Liputan6.com, Jakarta - Pemerintah Rusia mengatakan sudah melakukan pembayaran utang luar negeri obligasi berdenominasi dolar dengan mata uang rubel.
Pembayaran ini diumumkan ketika Rusia berupaya menghindari gagal bayar utang atau default, di tengah sanksi Barat atas konflik di Ukraina.
Baca Juga
Dikutip dari The Straits Times, Kamis (7/4/2022) Kementerian Keuangan Rusia mengatakan terpaksa membayar USD 649,2 juta kepada pemegang utang luar negeri dalam rubel.
Advertisement
Langkah tersebut dilakukan setelah bank koresponden menolak untuk melaksanakan instruksi pembayaran.
"Sebuah bank koresponden asing menolak untuk mengeksekusi instruksi pembayaran utang dua obligasi pada 4 April," demikian keterangan Kementerian Keuangan Rusia.

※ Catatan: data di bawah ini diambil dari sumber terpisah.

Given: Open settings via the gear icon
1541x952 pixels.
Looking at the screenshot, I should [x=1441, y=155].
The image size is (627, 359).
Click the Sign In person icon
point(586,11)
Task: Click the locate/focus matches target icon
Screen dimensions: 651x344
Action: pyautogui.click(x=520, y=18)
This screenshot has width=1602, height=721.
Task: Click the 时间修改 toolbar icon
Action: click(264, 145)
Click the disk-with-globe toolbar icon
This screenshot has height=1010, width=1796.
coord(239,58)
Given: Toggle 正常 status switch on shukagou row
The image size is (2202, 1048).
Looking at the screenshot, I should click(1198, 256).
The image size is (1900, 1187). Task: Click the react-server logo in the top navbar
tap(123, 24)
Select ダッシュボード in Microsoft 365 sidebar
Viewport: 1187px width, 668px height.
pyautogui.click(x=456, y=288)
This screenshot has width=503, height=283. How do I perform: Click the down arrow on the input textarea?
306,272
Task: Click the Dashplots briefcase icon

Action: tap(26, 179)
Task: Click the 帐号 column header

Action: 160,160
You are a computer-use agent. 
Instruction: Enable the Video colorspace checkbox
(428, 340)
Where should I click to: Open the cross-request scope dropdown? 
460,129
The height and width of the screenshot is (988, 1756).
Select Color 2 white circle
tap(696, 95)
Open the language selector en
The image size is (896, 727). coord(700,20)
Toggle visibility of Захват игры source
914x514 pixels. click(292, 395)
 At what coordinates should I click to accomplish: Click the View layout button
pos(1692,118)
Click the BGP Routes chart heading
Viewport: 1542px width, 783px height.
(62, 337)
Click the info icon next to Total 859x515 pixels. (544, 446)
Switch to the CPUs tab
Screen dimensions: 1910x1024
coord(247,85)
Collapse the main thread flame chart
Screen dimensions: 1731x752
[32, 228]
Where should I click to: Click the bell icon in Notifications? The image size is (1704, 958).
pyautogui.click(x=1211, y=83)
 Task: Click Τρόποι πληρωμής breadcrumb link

Untuk memenuhi kewajiban utang negara Federasi Rusia, Kementerian Keuangan 'dipaksa untuk menarik lembaga keuangan Rusia untuk melakukan pembayaran yang diperlukan'.
Sejauh ini, Kementerian Keuangan Rusia belum merinci apakah pembayaran rubel sudah diterima.
Tolak Prediksi Default
Di sisi lain, banyak analis yang menyebut Rusia menuju default, tetapi Kremlin menolak pernyataan itu pada Rabu (6/4).
"Rusia memiliki semua sumber daya yang diperlukan untuk membayar utangnya," kata juru bicara Kremlin, Dmitry Peskov kepada wartawan.
Sebelumnya, Amerika Serikat menghentikan Rusia untuk membayar utangnya sebesar lebih dari USD 600 juta dari cadangan yang disimpan di bank-bank Amerika.
Selain memotong akses Rusia ke dolar, pemerintahan Presiden AS Joe Biden juga mengumumkan sanksi baru terhadap lembaga keuangan dan entitas Rusia, termasuk dua putri Presiden Rusia Vladimir Putin dan putri menteri luar negeri Rusia, Sergey Lavrov.
Advertisement
JPMorgan Perkirakan Rusia Punya Utang Asing Rp 574,5 T pada Akhir 2021 Lalu
Dilansir dari CNN Business, JPMorgan memperkirakan bahwa Rusia memiliki utang mata uang asing sekitar USD 40 miliar atau setara Rp 574,5 triliun akhir tahun lalu, dengan sekitar setengahnya berada di investor asing.
Namun laporan yang beredar tentang kematian warga sipil di Bucha, Ukraina membuat negara-negara Barat memberlakukan lebih banyak sanksi ekonomi terhadap Rusia.
"(Sanksi) akan semakin menguras sumber daya yang digunakan Putin untuk melanjutkan perangnya melawan Ukraina dan akan menyebabkan lebih banyak ketidakpastian serta tantangan bagi sistem keuangan mereka," kata juru bicara Departemen Keuangan AS pada Senin (4/4).
Di tengah serangkaian sanksi ekonomi yang dihadapinya, Rusia telah mampu menjaga nilai rubel tinggi secara artifisial dengan menaikkan suku bunga dan mendesak eksportir mengalihkan penggunaan mata uang asing dengan rubel.
Negara itu juga baru-baru ini mempertahankan ekonominya dengan mendesak importir migas membayar dengan rubel.
Tetapi pemblokiran akses ke dolar semakin membuat Rusia dekat dengan risiko default.
Situasi tersebut memaksa Rusia untuk melakukan pembayaran bunga yang lebih tinggi atas utangnya, jika memilih untuk membayar.